Good news from the cooler heads on Capitol Hill as the Washington Post reports:

On a 308 to 122 vote, members of the House supported specific language proposed by Sen. John McCain (R-Ariz.) that would prohibit "cruel, inhuman, or degrading treatment or punishment" of anyone in the custody of the U.S. government. Though lopsided, the vote was largely symbolic and does not put the language into law....

The vote specifically instructed House negotiators to include McCain's language, word for word, in the fiscal 2006 defense appropriations bill, a decision that is not binding but carries significant political weight...

With the Senate's 90 to 9 vote in support of McCain's language earlier this year, both houses have presented veto-proof tallies to a White House that has vowed to strike down any bill that would limit the president's authority to wage the war on terrorism.


So it's finally getting through then is it?

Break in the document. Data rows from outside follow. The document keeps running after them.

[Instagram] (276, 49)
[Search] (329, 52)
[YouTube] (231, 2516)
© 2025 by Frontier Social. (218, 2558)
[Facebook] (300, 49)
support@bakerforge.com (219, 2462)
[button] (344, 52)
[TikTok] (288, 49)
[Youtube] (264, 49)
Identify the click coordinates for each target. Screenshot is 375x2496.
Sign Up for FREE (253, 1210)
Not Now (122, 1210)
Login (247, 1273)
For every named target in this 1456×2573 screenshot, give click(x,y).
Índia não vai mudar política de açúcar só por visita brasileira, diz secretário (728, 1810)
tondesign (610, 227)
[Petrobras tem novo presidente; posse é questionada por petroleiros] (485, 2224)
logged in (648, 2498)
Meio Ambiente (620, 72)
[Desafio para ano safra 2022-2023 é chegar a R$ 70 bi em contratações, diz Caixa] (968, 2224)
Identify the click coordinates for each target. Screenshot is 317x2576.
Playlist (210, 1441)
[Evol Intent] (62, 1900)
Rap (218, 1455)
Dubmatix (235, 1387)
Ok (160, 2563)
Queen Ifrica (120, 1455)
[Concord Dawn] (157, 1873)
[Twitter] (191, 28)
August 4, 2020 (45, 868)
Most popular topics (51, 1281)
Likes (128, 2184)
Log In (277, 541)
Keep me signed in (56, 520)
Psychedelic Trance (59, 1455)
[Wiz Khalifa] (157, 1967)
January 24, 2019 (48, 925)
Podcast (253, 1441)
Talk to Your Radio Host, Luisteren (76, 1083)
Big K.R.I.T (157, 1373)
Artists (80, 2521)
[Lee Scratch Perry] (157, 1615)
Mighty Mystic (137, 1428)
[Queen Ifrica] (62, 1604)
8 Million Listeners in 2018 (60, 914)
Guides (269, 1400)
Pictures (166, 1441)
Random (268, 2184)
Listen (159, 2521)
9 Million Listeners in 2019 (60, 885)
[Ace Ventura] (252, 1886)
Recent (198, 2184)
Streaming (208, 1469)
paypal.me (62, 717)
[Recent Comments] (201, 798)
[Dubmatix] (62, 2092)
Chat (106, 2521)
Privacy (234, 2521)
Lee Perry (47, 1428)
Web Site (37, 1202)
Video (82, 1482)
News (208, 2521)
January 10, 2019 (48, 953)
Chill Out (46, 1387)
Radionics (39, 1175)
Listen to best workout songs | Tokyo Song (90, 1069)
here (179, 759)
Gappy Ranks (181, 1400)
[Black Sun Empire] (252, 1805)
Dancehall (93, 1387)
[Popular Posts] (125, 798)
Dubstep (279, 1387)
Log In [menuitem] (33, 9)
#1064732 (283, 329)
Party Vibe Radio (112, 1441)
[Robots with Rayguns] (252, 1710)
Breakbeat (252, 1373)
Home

Torture is bad - and that the rest of the civilised world looks askance at the barbarian empire and their presumptions:

The vote sends a clear signal to the Bush administration that both chambers of Congress support the anti-torture legislation and want the government to adopt guidelines that aim to prevent damage to the U.S. image abroad. The White House has been aggressively pushing to create exceptions for CIA operatives and to water down McCain's language to keep it from limiting interrogators' options. But it appears that the administration and House Republican leaders lost some leverage yesterday.

Battling the congress to keep torturing! It's just startling to the rest of humanity. It's the sort of debate we would expect in Haiti or Saudi Arabia or Malaysia. Terrorising the terrorists? McCain was tortured during the Vietnam war (by the Vietnamese) so perhaps that is why he is so staunch over this issue.